-- Records from a collection --
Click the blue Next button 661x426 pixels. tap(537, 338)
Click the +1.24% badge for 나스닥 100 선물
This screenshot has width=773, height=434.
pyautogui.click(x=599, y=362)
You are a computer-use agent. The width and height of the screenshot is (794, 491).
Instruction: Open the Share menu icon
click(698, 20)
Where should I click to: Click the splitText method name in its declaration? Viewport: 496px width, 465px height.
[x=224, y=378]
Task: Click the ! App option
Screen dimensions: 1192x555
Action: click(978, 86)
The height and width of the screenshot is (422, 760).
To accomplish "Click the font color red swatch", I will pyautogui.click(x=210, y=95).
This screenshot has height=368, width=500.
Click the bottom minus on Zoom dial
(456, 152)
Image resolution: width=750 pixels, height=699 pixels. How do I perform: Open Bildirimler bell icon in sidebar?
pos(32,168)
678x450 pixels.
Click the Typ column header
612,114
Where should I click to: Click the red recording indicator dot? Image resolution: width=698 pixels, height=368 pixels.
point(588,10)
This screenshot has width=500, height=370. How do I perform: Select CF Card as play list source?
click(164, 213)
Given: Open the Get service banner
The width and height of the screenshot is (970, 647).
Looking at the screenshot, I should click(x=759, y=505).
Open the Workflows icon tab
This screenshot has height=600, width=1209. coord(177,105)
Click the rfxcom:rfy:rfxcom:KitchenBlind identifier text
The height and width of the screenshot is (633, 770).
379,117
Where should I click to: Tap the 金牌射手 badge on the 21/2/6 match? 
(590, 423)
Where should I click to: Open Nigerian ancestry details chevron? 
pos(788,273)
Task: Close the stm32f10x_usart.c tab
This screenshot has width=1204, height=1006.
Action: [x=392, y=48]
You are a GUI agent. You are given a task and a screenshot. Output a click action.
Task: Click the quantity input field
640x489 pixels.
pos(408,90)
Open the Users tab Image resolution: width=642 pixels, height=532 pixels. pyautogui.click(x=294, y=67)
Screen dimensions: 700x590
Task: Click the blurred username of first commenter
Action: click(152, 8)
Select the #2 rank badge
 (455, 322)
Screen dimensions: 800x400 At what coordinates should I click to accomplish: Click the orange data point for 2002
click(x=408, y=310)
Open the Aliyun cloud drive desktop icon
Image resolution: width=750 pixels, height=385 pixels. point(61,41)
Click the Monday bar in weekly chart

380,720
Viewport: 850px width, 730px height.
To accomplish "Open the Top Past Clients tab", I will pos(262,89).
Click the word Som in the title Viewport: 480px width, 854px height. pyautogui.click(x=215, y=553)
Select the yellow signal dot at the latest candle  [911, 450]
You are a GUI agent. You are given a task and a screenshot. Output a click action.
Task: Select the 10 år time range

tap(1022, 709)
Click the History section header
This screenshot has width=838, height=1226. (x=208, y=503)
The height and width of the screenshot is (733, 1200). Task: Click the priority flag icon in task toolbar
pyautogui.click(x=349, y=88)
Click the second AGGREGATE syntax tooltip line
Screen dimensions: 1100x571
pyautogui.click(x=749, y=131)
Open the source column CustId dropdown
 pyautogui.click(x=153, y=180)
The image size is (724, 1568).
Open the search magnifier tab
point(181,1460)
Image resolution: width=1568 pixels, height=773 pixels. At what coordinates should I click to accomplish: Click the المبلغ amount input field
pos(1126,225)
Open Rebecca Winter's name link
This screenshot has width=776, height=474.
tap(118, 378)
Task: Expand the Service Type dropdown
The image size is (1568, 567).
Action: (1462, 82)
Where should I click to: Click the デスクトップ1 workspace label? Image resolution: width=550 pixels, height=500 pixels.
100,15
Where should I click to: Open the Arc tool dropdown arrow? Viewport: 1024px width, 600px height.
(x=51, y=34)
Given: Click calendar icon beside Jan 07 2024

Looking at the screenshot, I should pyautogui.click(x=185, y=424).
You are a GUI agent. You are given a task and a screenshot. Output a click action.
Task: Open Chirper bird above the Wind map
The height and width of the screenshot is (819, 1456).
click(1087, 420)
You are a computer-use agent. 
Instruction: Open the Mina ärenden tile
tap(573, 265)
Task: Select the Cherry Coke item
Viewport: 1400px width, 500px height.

-- WHAT YOU SHOULD DO --
Each line above where the word "computer" occurs should be returned in full.

-- OUTPUT BELOW --
You are a computer-use agent. The width and height of the screenshot is (794, 491).
You are a computer-use agent. 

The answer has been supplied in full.